Photography Profile| Mark Aghatise Explores Masculinity, Femininity, Gaze And Power
Mark Aghatise is a New York based fashion photographer and videographer interested in explaining and expanding Black narratives in contemporary form.
Tell us a bit about yourself and where you are from
My name is Mark Aghatise. I am a British born, Nigerian American. I am an artist but mainly known for my fashion photography. Oh, and I also really love color theory and design layouts.
What themes do you explore in your work?
Movement. Repetition. Masculinity and femininity. Gaze and power. I try to bring nuance and personalize the images I capture and I think why people may gravitate to my work is because of the intention in how I photograph, the framing and the colors. I constantly am studying how to bring a mood and story through a photograph.
Who are the subjects that you focus on and what is their significance to you?
Subjects range from models, to friends, to literally people I meet on the street or in a grocery store. I honestly find everyone visually interesting or know of ways to expose that through photography. Often I see images by non-black photographers of black individuals and it reads as stale. There's no emotion, no history, no humanization of the person but rather them rendered as an object. It's something I'm thankful that I don't do and a point I make to avoid.
With the guys I shoot, regardless in the difference in how they look compared to me, I view them as extensions of myself. My men's fashion photography boils down to a self study of myself via another body as a vector. When I work with these guys, I see myself and thus know how I want to be captured. A lot of times, I even choreograph them or bend and move them to get the shot that I imagine.
Tell us about your journey into photography. When did you first know that this is what you wanted to do?
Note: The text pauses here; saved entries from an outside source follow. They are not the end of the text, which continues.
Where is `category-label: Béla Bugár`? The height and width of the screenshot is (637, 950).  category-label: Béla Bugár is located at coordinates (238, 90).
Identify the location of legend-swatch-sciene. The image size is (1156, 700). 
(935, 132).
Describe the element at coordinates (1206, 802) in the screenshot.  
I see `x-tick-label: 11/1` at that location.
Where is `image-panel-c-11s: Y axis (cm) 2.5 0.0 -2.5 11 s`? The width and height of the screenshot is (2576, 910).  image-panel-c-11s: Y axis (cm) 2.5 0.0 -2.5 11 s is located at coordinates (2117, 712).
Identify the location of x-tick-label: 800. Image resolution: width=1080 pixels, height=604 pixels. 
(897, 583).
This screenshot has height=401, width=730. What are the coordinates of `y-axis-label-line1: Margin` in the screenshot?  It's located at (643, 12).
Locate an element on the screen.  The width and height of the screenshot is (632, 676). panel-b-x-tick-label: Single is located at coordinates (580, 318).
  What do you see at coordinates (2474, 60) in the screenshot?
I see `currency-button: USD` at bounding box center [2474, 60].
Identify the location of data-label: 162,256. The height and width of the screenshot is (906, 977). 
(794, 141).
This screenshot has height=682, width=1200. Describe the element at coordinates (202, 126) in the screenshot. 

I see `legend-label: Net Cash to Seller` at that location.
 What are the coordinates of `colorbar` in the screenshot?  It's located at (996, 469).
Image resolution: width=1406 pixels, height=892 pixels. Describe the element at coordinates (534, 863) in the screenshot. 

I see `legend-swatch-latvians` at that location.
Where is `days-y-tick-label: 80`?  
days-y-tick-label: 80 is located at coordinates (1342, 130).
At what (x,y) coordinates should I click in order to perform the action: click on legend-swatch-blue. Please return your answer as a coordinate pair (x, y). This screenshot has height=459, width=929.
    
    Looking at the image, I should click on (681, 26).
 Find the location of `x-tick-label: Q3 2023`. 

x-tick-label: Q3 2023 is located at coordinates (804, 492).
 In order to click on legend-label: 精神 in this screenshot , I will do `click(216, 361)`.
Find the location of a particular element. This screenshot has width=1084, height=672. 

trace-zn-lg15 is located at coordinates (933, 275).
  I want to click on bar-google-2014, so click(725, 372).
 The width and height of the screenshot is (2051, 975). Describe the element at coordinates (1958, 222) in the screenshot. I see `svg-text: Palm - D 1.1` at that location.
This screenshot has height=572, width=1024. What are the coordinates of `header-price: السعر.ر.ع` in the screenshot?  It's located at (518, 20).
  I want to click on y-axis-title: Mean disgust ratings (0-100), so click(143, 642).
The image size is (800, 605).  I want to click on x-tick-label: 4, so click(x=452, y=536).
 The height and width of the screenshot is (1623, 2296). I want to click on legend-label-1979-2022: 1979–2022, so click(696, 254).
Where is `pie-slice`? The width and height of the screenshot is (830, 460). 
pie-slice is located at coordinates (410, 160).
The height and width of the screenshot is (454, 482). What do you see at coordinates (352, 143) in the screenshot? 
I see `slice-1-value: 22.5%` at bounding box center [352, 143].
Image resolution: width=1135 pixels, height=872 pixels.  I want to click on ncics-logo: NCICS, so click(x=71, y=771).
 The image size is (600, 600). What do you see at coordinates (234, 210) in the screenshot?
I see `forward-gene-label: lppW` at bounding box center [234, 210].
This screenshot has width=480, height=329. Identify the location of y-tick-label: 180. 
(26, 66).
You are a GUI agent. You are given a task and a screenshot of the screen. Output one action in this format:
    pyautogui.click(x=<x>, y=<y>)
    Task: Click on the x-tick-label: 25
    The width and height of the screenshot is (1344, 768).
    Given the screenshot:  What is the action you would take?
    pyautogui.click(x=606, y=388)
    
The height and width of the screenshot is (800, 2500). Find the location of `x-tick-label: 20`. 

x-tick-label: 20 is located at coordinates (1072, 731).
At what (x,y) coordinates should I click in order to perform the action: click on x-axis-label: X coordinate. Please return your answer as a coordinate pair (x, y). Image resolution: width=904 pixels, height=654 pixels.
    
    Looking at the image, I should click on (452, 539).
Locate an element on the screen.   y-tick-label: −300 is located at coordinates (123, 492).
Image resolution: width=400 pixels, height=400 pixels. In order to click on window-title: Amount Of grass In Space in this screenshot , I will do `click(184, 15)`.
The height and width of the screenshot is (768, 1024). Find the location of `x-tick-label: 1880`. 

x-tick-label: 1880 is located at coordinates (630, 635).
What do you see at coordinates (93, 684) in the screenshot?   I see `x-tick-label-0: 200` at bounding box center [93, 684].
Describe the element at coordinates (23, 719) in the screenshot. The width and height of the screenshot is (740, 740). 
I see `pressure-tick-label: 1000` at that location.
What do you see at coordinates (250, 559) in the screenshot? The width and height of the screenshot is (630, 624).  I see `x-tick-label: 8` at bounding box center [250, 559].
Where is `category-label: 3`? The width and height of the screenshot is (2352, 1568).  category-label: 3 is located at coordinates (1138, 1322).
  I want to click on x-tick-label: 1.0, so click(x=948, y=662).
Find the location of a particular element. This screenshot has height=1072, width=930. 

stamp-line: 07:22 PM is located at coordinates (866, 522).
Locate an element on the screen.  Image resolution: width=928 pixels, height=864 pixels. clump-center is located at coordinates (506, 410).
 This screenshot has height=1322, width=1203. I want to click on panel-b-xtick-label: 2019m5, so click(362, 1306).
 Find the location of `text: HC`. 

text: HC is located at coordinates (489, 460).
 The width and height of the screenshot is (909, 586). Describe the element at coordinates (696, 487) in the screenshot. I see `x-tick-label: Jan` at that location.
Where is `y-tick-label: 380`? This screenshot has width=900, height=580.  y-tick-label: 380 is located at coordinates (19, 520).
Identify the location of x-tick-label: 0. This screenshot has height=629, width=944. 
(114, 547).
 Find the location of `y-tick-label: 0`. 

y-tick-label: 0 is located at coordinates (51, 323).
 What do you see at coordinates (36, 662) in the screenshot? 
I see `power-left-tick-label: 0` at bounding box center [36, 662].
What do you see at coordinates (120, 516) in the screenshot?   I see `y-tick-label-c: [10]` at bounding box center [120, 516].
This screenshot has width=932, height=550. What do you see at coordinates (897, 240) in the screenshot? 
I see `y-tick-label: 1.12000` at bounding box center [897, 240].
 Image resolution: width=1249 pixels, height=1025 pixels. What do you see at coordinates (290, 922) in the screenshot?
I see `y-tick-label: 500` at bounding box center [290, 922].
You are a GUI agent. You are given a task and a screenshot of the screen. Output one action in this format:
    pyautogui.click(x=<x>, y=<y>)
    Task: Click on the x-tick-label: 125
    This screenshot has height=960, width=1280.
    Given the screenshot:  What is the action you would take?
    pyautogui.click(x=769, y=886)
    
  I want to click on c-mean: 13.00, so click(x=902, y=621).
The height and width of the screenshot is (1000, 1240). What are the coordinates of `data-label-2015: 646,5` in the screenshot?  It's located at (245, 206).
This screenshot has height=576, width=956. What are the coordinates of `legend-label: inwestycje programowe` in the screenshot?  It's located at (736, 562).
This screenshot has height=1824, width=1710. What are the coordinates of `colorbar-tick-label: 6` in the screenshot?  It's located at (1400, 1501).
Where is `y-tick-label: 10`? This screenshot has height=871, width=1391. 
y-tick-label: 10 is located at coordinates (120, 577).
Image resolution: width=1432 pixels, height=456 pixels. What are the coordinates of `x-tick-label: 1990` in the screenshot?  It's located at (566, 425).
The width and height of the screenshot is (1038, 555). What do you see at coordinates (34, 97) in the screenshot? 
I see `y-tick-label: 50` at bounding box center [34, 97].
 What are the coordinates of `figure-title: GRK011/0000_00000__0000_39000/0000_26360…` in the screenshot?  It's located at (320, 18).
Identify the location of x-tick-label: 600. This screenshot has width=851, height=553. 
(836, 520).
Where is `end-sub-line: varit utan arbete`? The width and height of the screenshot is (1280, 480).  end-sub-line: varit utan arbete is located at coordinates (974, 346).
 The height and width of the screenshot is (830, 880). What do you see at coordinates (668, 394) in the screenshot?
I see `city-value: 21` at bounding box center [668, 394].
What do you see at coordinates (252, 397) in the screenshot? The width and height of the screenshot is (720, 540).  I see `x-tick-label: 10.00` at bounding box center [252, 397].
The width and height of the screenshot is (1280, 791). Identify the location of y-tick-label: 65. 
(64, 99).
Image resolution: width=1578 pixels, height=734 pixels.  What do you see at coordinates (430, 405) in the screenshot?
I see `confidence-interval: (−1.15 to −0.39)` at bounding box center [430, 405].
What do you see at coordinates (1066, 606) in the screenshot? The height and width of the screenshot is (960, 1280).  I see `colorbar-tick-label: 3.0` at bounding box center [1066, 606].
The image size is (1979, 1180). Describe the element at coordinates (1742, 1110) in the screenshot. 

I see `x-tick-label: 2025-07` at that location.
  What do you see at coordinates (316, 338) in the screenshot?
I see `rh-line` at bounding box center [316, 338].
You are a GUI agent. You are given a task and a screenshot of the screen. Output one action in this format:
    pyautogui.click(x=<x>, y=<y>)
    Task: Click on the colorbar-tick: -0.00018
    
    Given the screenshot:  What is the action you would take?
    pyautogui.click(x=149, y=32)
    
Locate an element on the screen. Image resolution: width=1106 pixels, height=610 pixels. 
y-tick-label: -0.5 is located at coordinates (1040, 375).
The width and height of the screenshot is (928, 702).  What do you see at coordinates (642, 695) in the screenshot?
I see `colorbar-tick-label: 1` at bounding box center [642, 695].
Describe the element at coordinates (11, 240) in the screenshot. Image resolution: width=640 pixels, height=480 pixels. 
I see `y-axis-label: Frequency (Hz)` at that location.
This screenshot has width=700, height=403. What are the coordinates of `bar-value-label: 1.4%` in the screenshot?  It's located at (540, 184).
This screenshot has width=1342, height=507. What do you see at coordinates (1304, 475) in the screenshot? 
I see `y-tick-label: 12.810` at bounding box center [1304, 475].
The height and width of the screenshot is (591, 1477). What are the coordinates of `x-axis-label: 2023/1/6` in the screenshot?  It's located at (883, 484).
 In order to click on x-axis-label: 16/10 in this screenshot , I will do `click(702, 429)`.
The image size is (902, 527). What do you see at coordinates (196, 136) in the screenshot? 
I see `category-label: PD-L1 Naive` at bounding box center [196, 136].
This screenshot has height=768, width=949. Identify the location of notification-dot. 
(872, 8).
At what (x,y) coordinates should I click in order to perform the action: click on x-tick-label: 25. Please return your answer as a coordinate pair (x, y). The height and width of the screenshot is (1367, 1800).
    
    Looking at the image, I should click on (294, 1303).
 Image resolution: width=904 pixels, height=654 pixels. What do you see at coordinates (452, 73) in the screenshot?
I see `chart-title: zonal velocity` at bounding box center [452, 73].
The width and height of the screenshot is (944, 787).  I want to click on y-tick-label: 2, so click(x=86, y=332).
Well, photography has always been around me. My parents photographed everything when I was growing up. I took my first photo class back in high school and spent most of it using my sisters and subjects for projects (I've actually been photographing them since 2010 and one day want to show the hundreds of images I have taken of them). But getting into fashion photography didn't happen until the end of college and it mainly was me testing what worked and didn't work. As well as color theory through editing and shooting, angles that best highlight a person's features or the clothes, and body positioning to read natural to the camera and to not obstruct the garments. I spent a lot of time looking at fashion photographers' images and understanding what made it appeal to me. Like I literally have a journal at home full of detailed dissections of images I love, broken down to the most minuscule of details.
Once I learned how to communicate my ideas well through the lens, fashion photography has now become a fun hobby and another medium I use to express myself.
Do you feel that LGBTQ community is widely represented in your country? Please elaborate
This is hard because I feel native to the different parts (countries) that comprise my identity. I will speak on the States. In regards to the US, I think in the past there was a more radical understanding of the LGBTQ community because of how marginalized the group was and the physical spaces they shared. Now in 2017, it is very white-washed and very white cisgendered male orientated. Do I feel represented? Sure. But are transwomen of color, specifically black transwomen of color represented as much as the rest of the group? No, and that's a problem. Until we are all equal in that regards then the work is not finished, especially considering that black queer and transwomen were at the forefront of both the feminist and LGBTQ movements. We must do better.
What do the following words or statements mean to you? Self-expression. Freedom. The power of art.
Self-expression: when your authentic true self is so evident, so honest, it becomes unavoidable.
Freedom: blackness and all that it encompasses.
The power of art: adding another perspective to the collective consciousness and history of humanity.
Are there any future projects that you are working on that you would like people to look out for?
I have a show in the fall with a friend of mine for a project we won a grant for at our school. It's centered around the African textile economy! Hmm. I'm also working on my second zine, a short collection of journal entries and photography. Oh! And I'm also working on a tee shirt line that will release in a few months with a lookbook. Fashion photography wise, it's funny because almost 100% of the time, someone reaches out to me to bring me onto a project or brand collaboration so those happen when they happen.